On the third point. You may be offended by the title of the Blog. The title is not meant to offend any party. The title is meant to express the hurt and the pain that this Proistameno has caused to a lot of people through his actions. His entire ministry in this community has been full of half truths, innuendo, falsehoods; and, his typical raising of his hands toward the sky and
proclaiming that he has nothing to do with my expulsion from the Parish Council, and nothing to do with my “punishment.” His ministry in this community has as its predicate that the Parish Council is here to report to him; to assist him; and all the other bromides he emits. Humility may not be his strongest point. I believe that this community needs Clergy who view their ministry as a “calling;” ... not merely a job.

In connection with the events that surround my punishment, there is nothing that I have said, or have committed to writing, that it was not true. It is true because it was factually correct and accurate. I do not think that Fr. Kouremetis can make the same statement.

And lastly, let me suggest that I do not view that the Church as a stock ownership proposition. I already submitted in the beginning of this letter that I fully recognize the Church for what it is. It is theocratic institution not subject to democratic processes. However, when the Church through its Clergy, operates the secular part of our community as a theocracy, I would think that we can all agree that it is not proper.

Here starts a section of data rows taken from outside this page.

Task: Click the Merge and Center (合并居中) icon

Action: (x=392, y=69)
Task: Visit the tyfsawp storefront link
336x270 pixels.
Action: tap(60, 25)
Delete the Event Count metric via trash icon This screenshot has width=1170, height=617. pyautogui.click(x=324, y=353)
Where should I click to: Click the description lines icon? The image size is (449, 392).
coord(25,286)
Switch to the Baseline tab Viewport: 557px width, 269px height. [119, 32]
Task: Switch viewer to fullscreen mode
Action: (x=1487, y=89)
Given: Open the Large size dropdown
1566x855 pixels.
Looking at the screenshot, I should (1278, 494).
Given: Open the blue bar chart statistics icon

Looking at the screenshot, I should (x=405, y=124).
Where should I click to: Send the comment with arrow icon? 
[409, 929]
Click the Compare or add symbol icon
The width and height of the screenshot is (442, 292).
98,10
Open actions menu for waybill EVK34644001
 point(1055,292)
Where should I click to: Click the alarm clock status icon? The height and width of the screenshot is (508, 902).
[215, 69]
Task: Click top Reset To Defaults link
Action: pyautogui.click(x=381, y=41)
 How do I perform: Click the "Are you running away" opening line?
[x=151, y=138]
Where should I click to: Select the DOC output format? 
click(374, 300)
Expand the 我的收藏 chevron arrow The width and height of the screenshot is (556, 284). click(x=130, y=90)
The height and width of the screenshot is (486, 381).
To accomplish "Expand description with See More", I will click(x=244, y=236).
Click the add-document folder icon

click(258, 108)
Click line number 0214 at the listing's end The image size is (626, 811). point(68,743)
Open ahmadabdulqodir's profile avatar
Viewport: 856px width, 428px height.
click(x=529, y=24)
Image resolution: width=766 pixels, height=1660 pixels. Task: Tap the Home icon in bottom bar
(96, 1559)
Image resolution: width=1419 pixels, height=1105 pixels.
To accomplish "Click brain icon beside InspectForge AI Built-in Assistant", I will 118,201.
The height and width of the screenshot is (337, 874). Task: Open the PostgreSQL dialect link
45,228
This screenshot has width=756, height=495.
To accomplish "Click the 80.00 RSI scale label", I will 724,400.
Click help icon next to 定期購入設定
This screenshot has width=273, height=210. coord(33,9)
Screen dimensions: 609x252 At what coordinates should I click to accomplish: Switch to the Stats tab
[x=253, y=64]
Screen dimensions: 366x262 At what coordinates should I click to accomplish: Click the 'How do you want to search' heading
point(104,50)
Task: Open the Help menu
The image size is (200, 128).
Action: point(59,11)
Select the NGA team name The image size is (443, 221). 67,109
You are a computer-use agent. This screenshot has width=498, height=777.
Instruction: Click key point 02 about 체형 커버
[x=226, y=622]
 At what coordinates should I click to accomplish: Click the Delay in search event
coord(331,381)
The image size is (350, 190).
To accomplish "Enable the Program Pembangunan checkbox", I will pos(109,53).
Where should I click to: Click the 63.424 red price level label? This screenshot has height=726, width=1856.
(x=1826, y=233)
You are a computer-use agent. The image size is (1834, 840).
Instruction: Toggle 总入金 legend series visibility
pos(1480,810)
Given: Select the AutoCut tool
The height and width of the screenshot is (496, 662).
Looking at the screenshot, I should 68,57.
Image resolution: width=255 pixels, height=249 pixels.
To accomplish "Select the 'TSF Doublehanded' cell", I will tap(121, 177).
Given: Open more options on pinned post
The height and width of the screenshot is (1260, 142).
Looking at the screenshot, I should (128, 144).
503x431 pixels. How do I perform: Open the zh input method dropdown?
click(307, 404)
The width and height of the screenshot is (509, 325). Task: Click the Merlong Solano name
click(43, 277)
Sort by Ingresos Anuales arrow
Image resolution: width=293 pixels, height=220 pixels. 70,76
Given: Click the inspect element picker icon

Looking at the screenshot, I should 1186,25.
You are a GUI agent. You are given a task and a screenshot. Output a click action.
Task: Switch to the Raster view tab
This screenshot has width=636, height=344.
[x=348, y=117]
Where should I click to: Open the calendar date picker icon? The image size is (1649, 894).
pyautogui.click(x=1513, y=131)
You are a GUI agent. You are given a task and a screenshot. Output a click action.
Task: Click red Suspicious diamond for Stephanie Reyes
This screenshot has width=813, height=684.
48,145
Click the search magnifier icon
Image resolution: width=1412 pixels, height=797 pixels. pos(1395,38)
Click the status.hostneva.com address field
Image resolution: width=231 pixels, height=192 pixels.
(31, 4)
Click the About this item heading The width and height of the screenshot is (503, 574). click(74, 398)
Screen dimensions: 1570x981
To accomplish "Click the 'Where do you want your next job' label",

The thing that is totally absent from your discourse is the issue of unity. Maybe that should be left for another day. Nevertheless the matter is very simple. No member of the Clergy should impugn the concept of the necessity for the unity of our community and our parish. Those issues are neither canonical nor dogmatic.

In the final analysis the only thing that really matters is that of “fairness.” In the “secular” setting is the Clergy dealing with our community in a fair manner ? Reading the Blog, it appears that it does not.